Work item A
Translate this sentence from the grey leaf spot article into Spanish: "In time, the leaf spots expand and girdle the leaf, causing it to die back from the tip."
Work item B
In the grey leaf spot article, what do the leaf spots turn into when the leaves are wet or humidity is high?

Excerpt
◆ ◆ ◆

Grey Leaf Spot Turf Disease

Grey Leaf Spot Turf Disease

Grey leaf spot turf disease is an issue in the Richmond, Virginia area for most homeowners. Gray leaf spot needs specific conditions to develop enough to impact a lawn, and there are other grass fungus types that are more commonly encountered, such as brown patch fungus. However, when we consider the impact on fescue fungus can have, grey leaf spot turf disease can be devastating due to its correlation with the planting of tall fescue seed.

Grey leaf spot turf disease is an issue in the Richmond, Virginia area for most homeowners. Gray leaf spot needs specific conditions to develop
A blade of tall fescue grass showing early signs of gray leaf spot disease.

As explained in an article from the North Carolina State University Extension about this fescue fungus, “Gray leaf spot initially appears as spots on the leaves that are round or oval, tan in color, and have a dark brown border. When the leaves are wet or humidity is high, the leaf spots turn gray and fuzzy with profuse seed production. In time, the leaf spots expand and girdle the leaf, causing it to die back from the tip. Significant damage to the turf stand may occur as the disease continues to progress.”

◆ ◆ ◆

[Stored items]
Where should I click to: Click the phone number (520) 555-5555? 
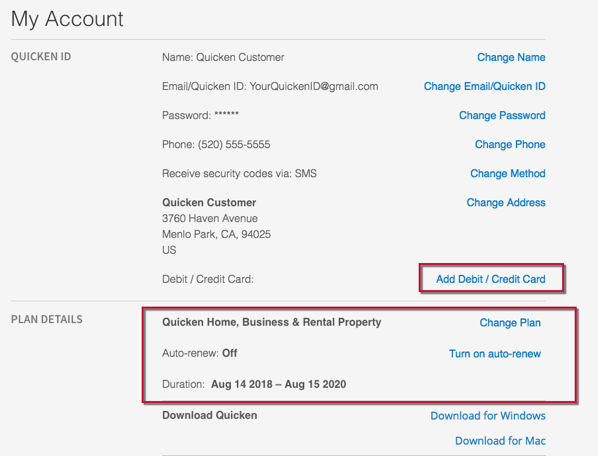pos(234,145)
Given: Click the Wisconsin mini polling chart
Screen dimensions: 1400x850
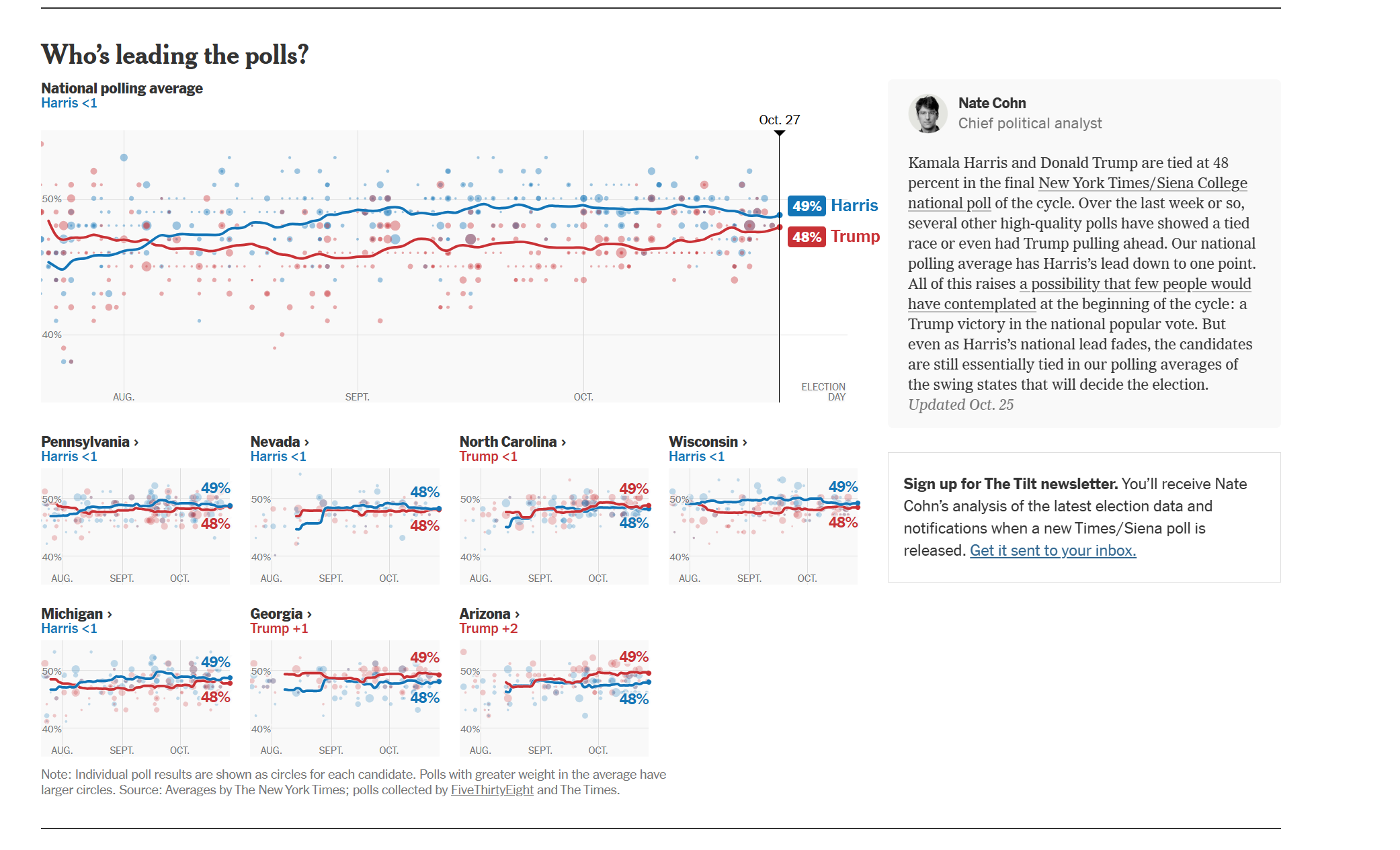Looking at the screenshot, I should point(763,526).
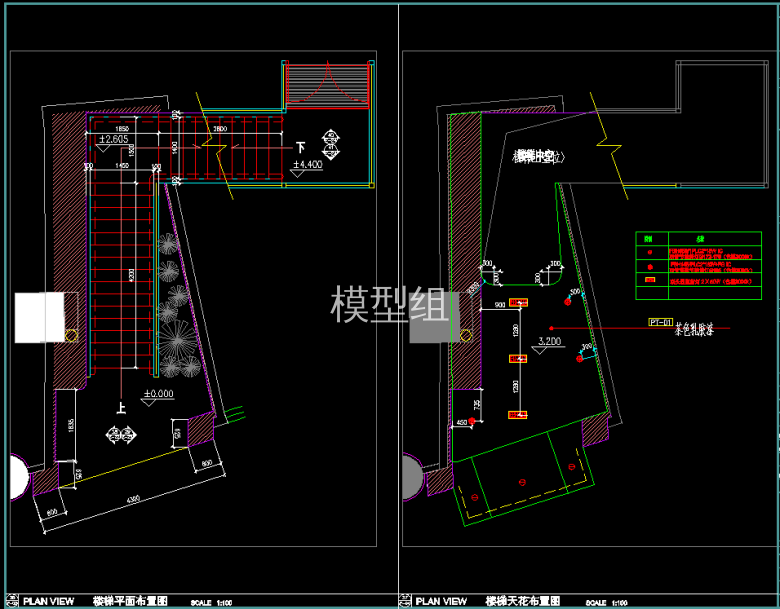Select the top rectangular ceiling light fixture
This screenshot has width=780, height=609.
point(518,302)
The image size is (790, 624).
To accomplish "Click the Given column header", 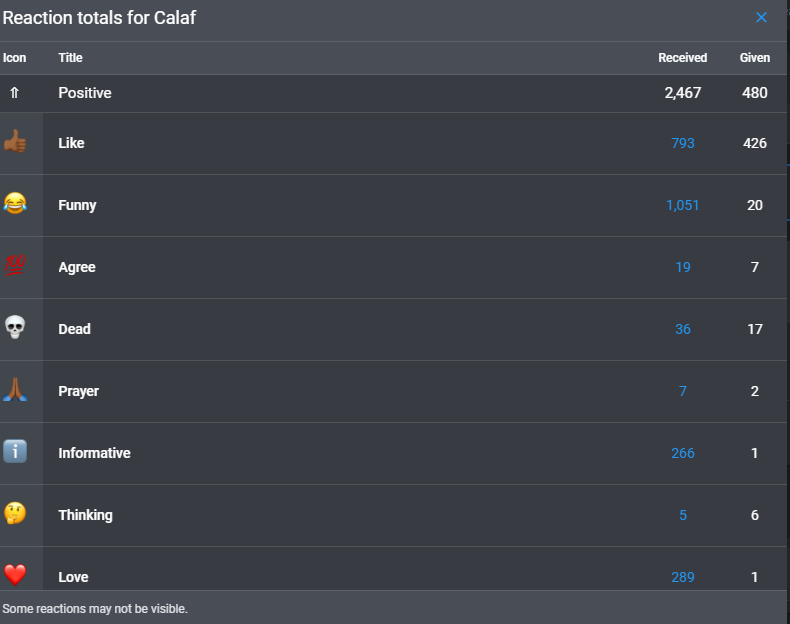I will click(x=755, y=58).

◆ ◆ ◆

Exercise result A
Con el tiempo, las manchas foliares se extienden y rodean la hoja, lo que provoca que esta muera desde la punta.

Exercise result B
They turn gray and fuzzy.